Diabetes Care 2009 October
OBJECTIVE: Cystic fibrosis-related diabetes (CFRD) without fasting hyperglycemia (CFRD FH-) is not associated with microvascular or macrovascular complications, leading to controversy about the need for treatment. The Cystic Fibrosis Related Diabetes Therapy (CFRDT) Trial sought to determine whether diabetes therapy improves BMI in these patients.

RESEARCH DESIGN AND METHODS: A three-arm multicenter randomized trial compared 1 year of therapy with premeal insulin aspart, repaglinide, or oral placebo in subjects with cystic fibrosis who had abnormal glucose tolerance.
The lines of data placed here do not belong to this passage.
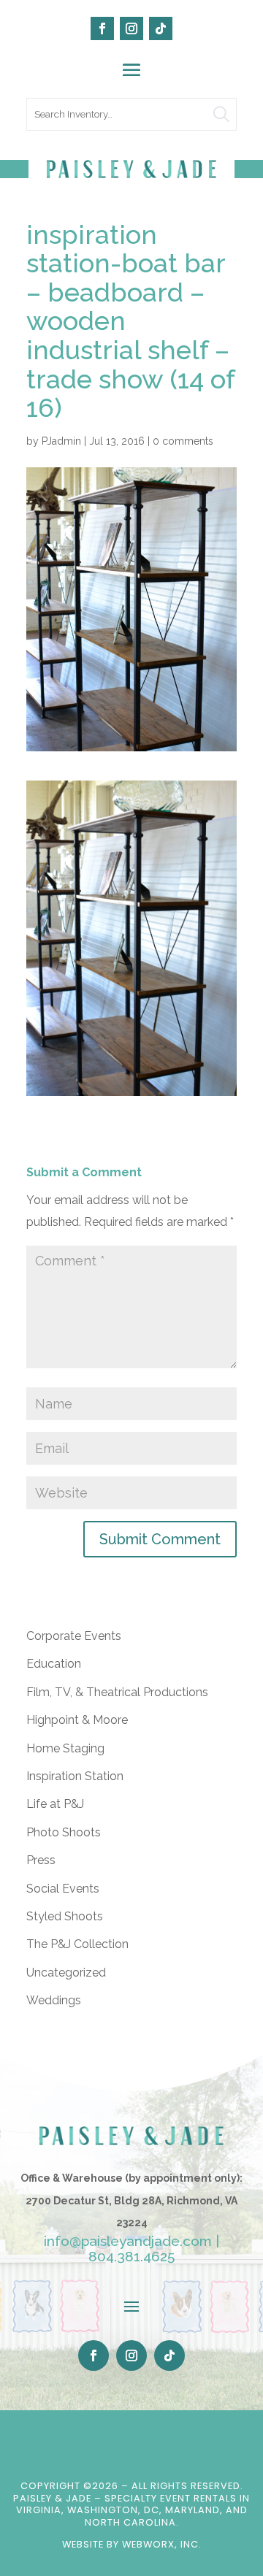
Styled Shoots (64, 1916)
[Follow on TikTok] (160, 28)
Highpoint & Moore (77, 1720)
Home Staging (65, 1748)
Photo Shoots (63, 1832)
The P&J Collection (77, 1944)
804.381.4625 (131, 2256)
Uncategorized (66, 1972)
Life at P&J (55, 1804)
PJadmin (61, 441)
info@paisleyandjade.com (128, 2241)
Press (41, 1860)
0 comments (183, 441)
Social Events (62, 1888)
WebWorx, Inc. (162, 2544)
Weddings (53, 2000)
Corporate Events (73, 1636)
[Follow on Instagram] (131, 28)
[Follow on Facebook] (102, 28)
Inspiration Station (74, 1776)
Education (53, 1664)
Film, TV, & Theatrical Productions (117, 1692)
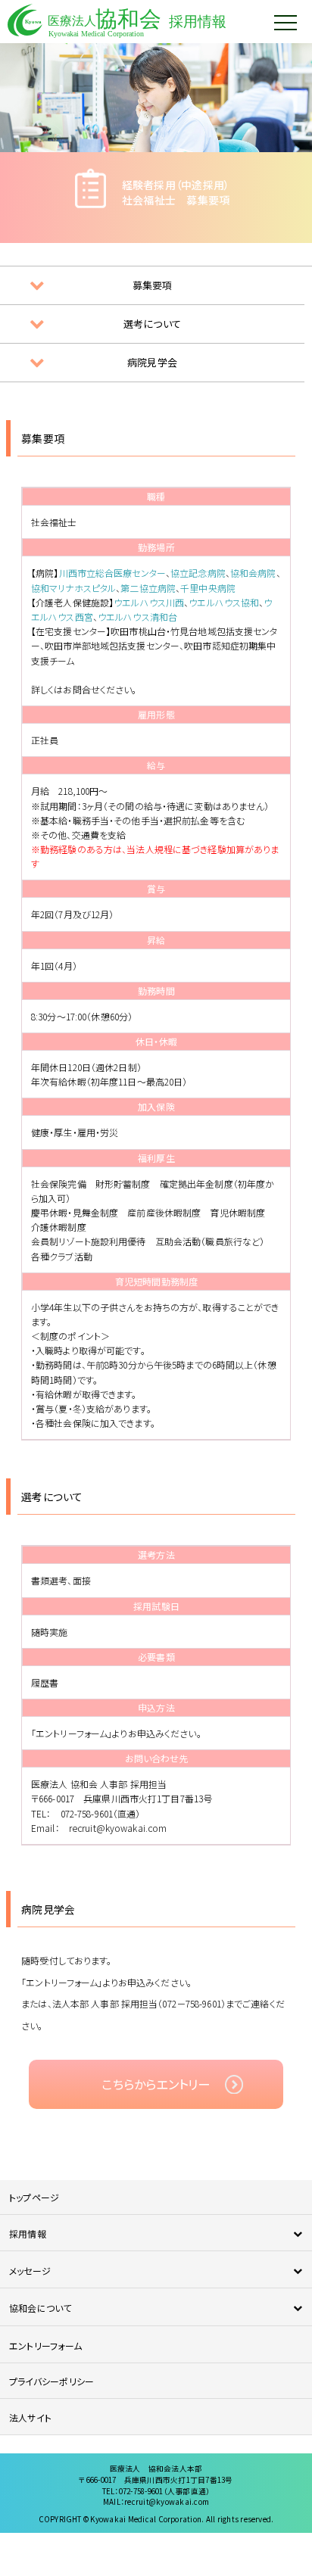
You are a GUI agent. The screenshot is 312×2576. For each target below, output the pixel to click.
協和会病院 (253, 572)
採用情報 (27, 2233)
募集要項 (153, 285)
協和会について (40, 2307)
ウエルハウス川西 (149, 602)
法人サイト (30, 2417)
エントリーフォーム (45, 2345)
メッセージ (30, 2270)
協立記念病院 (198, 572)
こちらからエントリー (155, 2084)
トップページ (34, 2197)
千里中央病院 (208, 587)
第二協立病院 (148, 587)
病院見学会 (152, 362)
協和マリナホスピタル (73, 587)
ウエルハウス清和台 (137, 616)
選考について (152, 323)
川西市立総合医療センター (112, 572)
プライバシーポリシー (51, 2381)
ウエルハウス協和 (224, 602)
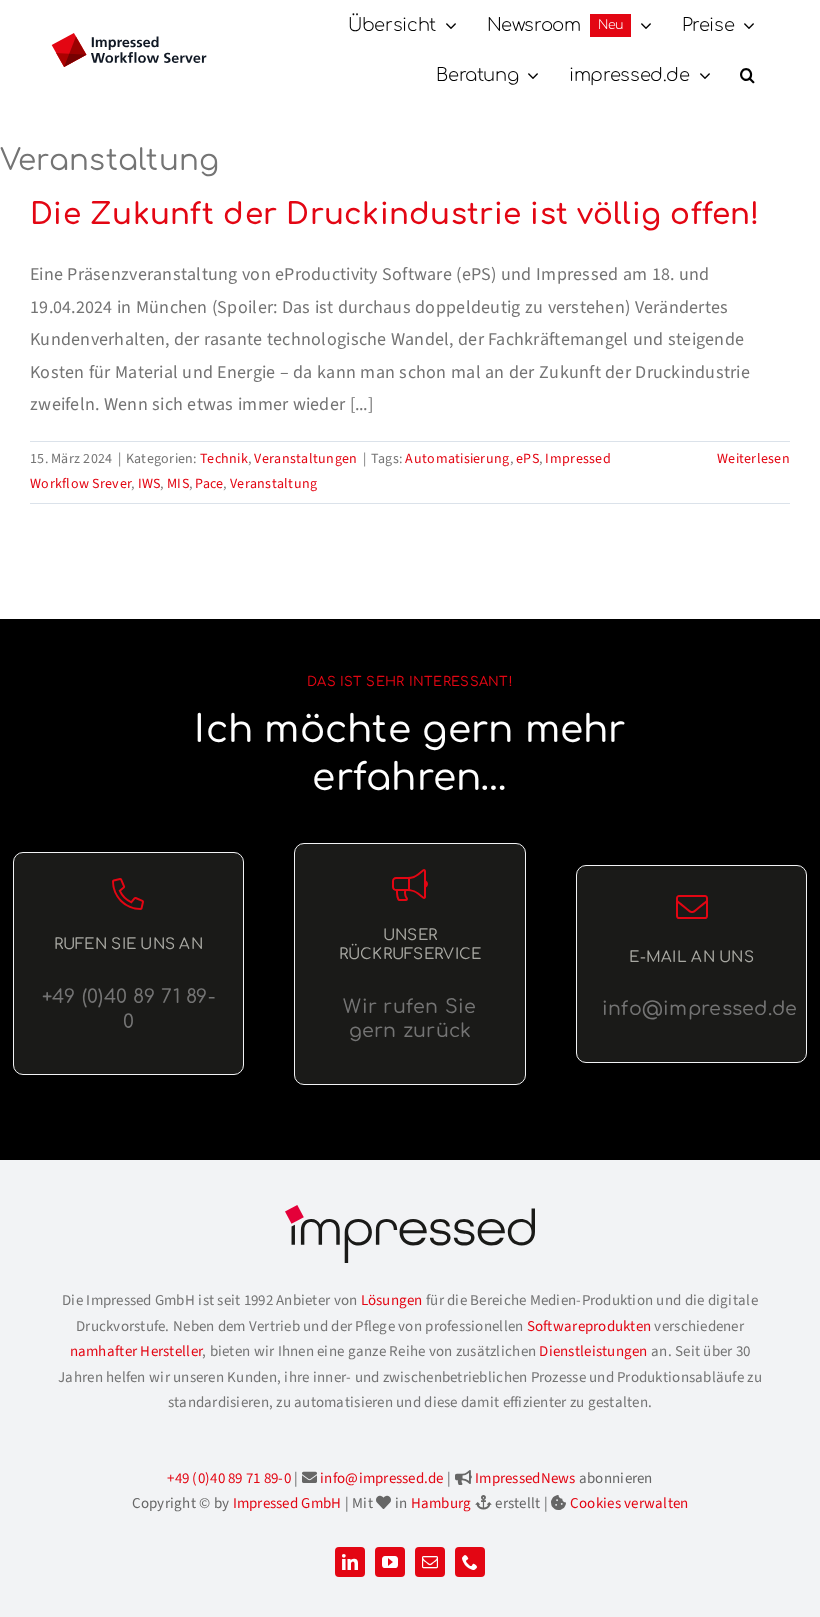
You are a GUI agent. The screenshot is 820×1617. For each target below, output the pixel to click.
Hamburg (441, 1503)
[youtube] (390, 1562)
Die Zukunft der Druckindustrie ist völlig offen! (394, 214)
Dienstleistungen (593, 1351)
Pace (209, 484)
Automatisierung (457, 459)
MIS (178, 484)
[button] (747, 75)
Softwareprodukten (589, 1326)
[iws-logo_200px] (129, 41)
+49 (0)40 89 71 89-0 (228, 1478)
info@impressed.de (382, 1478)
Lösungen (392, 1300)
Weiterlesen (753, 459)
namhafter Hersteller (136, 1351)
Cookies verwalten (629, 1503)
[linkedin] (350, 1562)
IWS (149, 484)
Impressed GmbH (287, 1503)
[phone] (470, 1562)
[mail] (430, 1562)
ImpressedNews (525, 1478)
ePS (527, 459)
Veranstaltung (274, 484)
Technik (224, 459)
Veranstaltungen (305, 459)
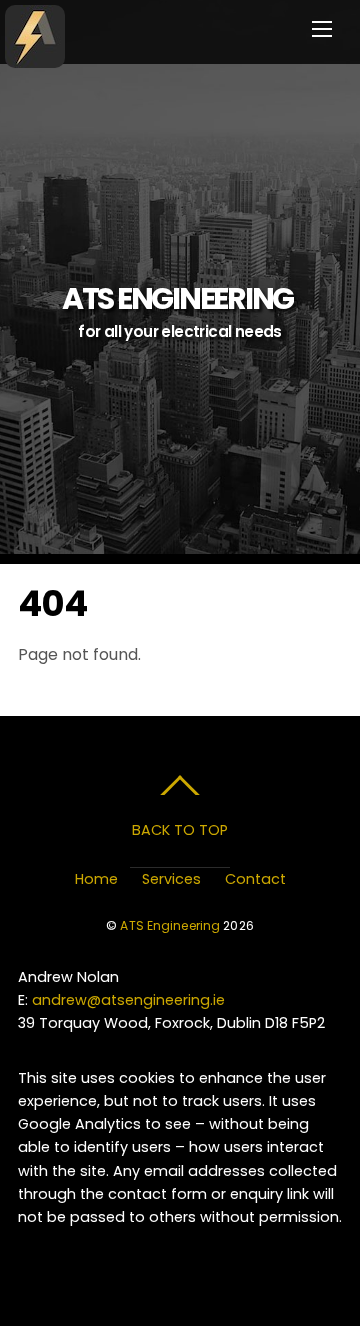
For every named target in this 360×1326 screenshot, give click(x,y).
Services (171, 879)
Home (96, 879)
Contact (255, 879)
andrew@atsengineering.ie (128, 1000)
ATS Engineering (170, 925)
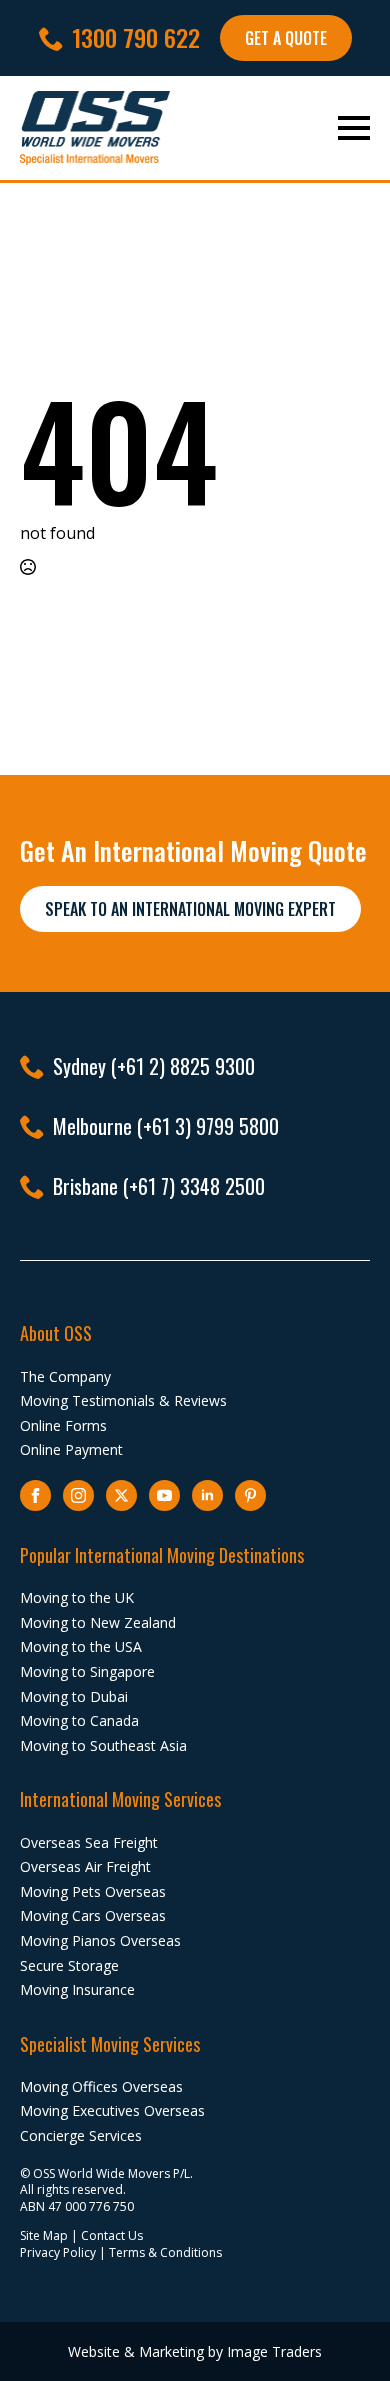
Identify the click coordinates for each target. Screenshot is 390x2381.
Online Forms (63, 1425)
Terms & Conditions (165, 2252)
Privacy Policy (58, 2252)
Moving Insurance (77, 1989)
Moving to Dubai (74, 1696)
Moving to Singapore (87, 1671)
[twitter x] (121, 1495)
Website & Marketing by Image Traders (195, 2351)
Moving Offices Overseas (101, 2086)
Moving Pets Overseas (93, 1891)
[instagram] (78, 1495)
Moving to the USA (81, 1646)
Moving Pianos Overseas (100, 1940)
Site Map (44, 2235)
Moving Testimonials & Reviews (123, 1400)
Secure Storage (69, 1965)
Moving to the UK (77, 1597)
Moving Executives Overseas (112, 2110)
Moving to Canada (79, 1720)
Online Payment (71, 1449)
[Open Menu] (354, 128)
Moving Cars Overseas (93, 1915)
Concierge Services (81, 2135)
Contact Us (112, 2235)
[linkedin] (207, 1495)
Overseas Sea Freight (89, 1842)
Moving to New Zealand (98, 1622)
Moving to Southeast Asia (103, 1745)
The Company (65, 1376)
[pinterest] (250, 1495)
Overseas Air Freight (85, 1866)
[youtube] (164, 1495)
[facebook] (35, 1495)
RESULTS: One hundred adult patients were enrolled. Eighty-one completed the study, including 61 with CFRD FH- and 20 with severly impaired glucose tolerance (IGT). During the year before therapy, BMI declined in all groups. Among the group with CFRD FH-, insulin-treated patients lost 0.30 +/- 0.21 BMI units the year before therapy. After 1 year of insulin therapy, this pattern reversed, and they gained 0.39 +/- 21 BMI units (P = 0.02). No significant change in the rate of BMI decline was seen in placebo-treated patients (P = 0.45). Repaglinide-treated patients had an initial significant BMI gain (0.53 +/- 0.19 BMI units, P = 0.01), but this effect was not sustained. After 6 months of therapy they lost weight so that by 12 months there was no difference in the rate of BMI change during the study year compared with the year before (P = 0.33). Among patients with IGT, neither insulin nor repaglinide affected the rate of BMI decline. No significant differences were seen in the rate of lung function decline or the number of hospitalizations in any group.

CONCLUSIONS: Insulin therapy safely reversed chronic weight loss in patients with CFRD FH-.